China’s authorities have been putting the country’s largest companies under renewed scrutiny with observers attributing the regulatory crackdown to Communist Party officials making sure the corporate world does not lose sight of where ultimate power lies.
Ant Group, the financial services business spun out of Chinese e-commerce giant Alibaba, was forced to postpone a planned $37 billion IPO last year (that was expected to value the fintech company at a record $300 billion) after coming under pressure from regulators. Just days before the IPO was due to go ahead, Chinese authorities changed lending rules and suspended the listing pending Ant’s response as to how it would meet them.
Regulators have also recently targeted house builders and property investors in the country, recently changing rules around the maximum leverage they are allowed to be exposed to. That’s led to an unusual combination of property companies reporting soaring revenues and profits as China’s residential real estate market booms post-pandemic, while seeing their stock market valuations plunge.
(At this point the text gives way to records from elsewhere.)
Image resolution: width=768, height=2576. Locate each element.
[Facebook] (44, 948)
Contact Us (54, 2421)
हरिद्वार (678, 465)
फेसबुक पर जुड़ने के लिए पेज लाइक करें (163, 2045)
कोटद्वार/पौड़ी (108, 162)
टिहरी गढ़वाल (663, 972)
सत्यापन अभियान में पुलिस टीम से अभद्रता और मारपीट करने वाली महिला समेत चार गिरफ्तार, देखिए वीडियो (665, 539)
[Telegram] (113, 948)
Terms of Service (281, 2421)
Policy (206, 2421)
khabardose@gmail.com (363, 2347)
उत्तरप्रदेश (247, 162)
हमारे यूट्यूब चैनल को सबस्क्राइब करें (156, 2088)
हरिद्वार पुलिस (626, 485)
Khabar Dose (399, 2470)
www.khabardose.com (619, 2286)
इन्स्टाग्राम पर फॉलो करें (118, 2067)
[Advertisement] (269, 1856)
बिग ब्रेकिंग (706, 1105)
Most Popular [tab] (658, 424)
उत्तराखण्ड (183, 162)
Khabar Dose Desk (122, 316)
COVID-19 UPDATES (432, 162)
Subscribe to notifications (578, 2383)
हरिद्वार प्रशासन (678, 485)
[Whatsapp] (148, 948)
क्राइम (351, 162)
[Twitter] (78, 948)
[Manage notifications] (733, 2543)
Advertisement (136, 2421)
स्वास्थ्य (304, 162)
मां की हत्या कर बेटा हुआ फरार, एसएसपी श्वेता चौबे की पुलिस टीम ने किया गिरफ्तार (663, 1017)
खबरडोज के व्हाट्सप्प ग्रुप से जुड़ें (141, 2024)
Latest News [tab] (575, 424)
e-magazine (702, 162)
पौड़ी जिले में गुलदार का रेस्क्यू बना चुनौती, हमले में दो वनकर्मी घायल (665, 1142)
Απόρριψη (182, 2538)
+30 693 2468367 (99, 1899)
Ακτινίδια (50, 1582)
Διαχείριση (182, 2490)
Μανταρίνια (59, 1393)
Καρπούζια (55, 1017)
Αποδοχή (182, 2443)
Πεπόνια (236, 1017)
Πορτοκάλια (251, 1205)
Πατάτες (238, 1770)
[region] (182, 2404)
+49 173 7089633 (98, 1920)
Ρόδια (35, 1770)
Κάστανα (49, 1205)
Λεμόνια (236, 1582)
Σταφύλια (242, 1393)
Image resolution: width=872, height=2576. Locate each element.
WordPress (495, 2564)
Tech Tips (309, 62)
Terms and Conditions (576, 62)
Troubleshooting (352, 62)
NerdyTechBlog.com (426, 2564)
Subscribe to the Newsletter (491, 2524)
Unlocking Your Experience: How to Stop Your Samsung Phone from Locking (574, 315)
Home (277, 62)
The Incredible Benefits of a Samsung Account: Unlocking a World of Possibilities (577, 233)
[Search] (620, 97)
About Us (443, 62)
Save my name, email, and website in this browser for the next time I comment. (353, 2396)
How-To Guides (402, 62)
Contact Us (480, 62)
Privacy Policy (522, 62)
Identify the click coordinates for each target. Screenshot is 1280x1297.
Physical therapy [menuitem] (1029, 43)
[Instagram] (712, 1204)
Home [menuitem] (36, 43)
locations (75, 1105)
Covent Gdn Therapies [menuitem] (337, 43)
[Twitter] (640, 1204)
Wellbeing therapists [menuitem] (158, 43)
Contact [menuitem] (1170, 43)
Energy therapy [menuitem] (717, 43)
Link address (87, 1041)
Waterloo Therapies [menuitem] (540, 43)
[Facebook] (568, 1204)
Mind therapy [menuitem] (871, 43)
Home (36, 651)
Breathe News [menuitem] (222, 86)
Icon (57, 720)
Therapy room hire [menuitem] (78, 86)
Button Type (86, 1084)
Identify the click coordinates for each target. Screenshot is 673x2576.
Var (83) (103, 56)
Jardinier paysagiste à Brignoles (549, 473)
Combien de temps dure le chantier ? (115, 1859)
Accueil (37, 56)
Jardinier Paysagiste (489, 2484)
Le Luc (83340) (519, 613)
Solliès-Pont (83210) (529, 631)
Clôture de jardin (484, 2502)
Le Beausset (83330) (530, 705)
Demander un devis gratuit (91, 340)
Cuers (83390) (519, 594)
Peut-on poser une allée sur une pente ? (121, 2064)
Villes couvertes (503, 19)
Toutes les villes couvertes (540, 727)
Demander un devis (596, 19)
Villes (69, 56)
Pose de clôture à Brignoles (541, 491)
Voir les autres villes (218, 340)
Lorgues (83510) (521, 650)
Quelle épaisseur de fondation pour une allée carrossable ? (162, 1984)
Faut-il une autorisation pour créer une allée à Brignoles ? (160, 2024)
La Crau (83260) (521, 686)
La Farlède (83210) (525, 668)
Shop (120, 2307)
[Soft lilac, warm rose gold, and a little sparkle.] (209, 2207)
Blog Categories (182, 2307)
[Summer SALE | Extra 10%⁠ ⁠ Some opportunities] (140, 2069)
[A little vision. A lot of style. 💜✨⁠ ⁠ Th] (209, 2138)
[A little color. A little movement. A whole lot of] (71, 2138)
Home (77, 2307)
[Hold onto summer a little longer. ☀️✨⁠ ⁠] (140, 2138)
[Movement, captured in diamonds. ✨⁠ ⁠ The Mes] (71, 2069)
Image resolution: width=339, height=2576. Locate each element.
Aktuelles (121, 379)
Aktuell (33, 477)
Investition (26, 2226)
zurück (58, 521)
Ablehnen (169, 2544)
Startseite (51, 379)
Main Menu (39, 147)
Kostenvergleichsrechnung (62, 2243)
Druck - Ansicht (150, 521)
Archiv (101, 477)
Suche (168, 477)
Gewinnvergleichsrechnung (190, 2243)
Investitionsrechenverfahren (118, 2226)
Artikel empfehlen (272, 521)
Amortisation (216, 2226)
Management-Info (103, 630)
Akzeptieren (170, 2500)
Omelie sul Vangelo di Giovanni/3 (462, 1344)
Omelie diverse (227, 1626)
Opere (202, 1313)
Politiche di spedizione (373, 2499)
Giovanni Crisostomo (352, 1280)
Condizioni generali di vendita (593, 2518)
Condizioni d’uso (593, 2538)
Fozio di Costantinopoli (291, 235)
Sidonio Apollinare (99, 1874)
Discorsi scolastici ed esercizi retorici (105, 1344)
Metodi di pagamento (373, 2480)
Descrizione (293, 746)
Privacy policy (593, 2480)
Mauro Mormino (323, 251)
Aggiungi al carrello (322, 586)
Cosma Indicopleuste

A surprise recent announcement that private educational services for primary and middle school children should only be provided on a non-profit basis, and that companies offering such services should not be allowed to list as public companies, has devastated China’s $100 billion private tutoring sector. Already listed companies in the sector have seen their valuations ripped to shreds. TAL Education Group and New Oriental Education & Technology Group both saw their share prices plunge by up to 70% in a matter of days.
Investors with exposure to Chinese equities will have been hoping for a lull in the government’s targeting of sector after sector but those hopes have now been dashed after Chinese state media went after the online gaming sector where some of China’s most powerful companies make most of their money. The article by the Economic Information Daily newspaper asserted many of the country’s teenagers were addicted to online games, and calling them “spiritual opium” and “electronic drugs”.
The article went on to call for new restrictions on the hugely lucrative industry. Honor of Kings, a popular game made by Chinese tech giant Tencent, was namechecked as a prime example of damagingly addictive games, sending the company’s share price down over 10% at one point and reducing its value by $60 billion in Hong Kong trading yesterday before a recovery limited the final loss to 6%.
The bounce back came after Tencent released a statement saying it would introduce new restrictions to limit the access to games and time spent on them by minors. The company also said it would support a ban on children under 12 playing games online. The Tencent share price has recovered by 2.3% today.
Chinese gaming companies listed on Wall Street also took a hit yesterday with the share price of NetEase falling 11.4% on the Nasdaq yesterday. The mood wasn’t improved by Alibaba, China’s most valuable company, falling short of analysts’ forecasts for first quarter revenue.
Speaking to The Times newspaper, Ether Tin, a partner at Beijing-based consultancy Trivium, said the new sell-off was an indication of heightened investor nerves:
“They don’t believe anything is off limits and will react, sometime overreact, to anything on state media that fits the tech crackdown narrative.”